_JOB ITEM_
Rewrite the entries as a Markdown table with the columns Row and Entry text, starting at the line that contains "Describe the element at coordinates (102, 100)" and continuing through the last line of the entries. Omit blank lines.

Data excerpts
★ ★ ★ ★

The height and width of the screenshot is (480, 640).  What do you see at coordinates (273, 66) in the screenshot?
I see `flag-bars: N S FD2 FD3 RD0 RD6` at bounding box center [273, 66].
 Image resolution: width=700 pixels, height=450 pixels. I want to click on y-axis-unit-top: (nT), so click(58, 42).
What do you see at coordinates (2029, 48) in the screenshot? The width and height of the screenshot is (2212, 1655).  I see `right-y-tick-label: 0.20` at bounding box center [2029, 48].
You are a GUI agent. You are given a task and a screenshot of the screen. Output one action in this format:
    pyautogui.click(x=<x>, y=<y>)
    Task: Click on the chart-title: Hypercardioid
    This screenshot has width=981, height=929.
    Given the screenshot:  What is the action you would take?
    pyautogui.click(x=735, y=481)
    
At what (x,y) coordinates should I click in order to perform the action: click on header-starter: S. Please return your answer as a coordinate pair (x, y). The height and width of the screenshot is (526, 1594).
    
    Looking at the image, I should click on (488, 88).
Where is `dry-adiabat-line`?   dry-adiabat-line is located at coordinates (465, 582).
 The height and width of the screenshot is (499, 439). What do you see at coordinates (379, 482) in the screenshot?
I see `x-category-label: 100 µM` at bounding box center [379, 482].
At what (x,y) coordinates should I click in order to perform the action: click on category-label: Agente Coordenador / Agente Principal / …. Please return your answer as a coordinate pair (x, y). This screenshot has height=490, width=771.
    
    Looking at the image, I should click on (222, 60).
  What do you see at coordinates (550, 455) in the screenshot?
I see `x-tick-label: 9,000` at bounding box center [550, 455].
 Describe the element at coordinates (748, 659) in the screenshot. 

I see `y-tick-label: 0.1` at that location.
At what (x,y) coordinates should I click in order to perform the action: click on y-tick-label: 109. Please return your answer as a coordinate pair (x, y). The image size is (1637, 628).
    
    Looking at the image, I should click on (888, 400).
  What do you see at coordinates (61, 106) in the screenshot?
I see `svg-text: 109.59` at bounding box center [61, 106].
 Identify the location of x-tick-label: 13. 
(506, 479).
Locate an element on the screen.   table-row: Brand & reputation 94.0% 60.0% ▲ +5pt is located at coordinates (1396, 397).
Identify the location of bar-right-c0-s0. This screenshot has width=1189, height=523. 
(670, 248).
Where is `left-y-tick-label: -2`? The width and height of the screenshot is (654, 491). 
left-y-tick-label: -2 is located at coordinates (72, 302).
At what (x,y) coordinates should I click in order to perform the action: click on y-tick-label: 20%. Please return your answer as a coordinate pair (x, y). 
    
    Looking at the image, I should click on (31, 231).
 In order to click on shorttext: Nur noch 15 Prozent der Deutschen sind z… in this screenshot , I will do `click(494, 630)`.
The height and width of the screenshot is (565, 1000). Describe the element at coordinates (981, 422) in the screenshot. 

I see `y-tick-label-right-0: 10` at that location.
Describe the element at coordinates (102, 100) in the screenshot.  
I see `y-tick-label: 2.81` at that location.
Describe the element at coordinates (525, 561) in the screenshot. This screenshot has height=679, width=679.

★ ★ ★ ★

_ANSWER SPACE_
| Row | Entry text |
|---|---|
| 1 | Describe the element at coordinates (102, 100) in the screenshot.   |
| 2 | I see `y-tick-label: 2.81` at that location. |
| 3 | Describe the element at coordinates (525, 561) in the screenshot. This screenshot has height=679, width=679. |